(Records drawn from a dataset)
********************
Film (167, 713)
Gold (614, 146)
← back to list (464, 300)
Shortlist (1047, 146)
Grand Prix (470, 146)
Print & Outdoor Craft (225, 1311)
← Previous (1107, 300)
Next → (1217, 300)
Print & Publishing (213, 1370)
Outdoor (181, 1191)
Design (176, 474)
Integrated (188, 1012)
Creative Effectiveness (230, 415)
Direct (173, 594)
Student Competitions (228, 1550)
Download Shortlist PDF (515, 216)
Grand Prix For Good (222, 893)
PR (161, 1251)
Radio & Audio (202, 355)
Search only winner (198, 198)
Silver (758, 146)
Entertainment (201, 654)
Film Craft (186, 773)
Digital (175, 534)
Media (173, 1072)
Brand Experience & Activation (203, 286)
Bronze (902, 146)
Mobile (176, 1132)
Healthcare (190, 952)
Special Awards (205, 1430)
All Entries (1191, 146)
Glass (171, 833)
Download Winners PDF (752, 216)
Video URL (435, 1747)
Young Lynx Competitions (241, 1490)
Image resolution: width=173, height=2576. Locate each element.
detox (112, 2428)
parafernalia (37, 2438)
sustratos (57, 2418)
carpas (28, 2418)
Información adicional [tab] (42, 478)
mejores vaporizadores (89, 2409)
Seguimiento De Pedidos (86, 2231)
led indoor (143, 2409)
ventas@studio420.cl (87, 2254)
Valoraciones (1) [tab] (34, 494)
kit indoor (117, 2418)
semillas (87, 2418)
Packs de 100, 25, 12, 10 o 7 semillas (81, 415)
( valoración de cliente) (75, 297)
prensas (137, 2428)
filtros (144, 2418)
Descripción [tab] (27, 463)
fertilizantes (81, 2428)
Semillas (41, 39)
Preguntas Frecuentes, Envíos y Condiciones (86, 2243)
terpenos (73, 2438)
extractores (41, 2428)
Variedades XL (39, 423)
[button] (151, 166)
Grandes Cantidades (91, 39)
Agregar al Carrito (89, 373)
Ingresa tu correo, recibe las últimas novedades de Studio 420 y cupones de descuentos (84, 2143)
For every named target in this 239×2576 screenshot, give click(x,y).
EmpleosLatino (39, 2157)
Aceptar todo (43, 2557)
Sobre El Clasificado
********************
- **WORK INSTRUCTION**
Restate word for word the lines of the data above, starting at the line containing "( valoración de cliente) (75, 297)" and ending at the line containing "Agregar al Carrito (89, 373)", both included, and nothing more.

- **RESULT BELOW**
( valoración de cliente) (75, 297)
prensas (137, 2428)
filtros (144, 2418)
Descripción [tab] (27, 463)
fertilizantes (81, 2428)
Semillas (41, 39)
Preguntas Frecuentes, Envíos y Condiciones (86, 2243)
terpenos (73, 2438)
extractores (41, 2428)
Variedades XL (39, 423)
[button] (151, 166)
Grandes Cantidades (91, 39)
Agregar al Carrito (89, 373)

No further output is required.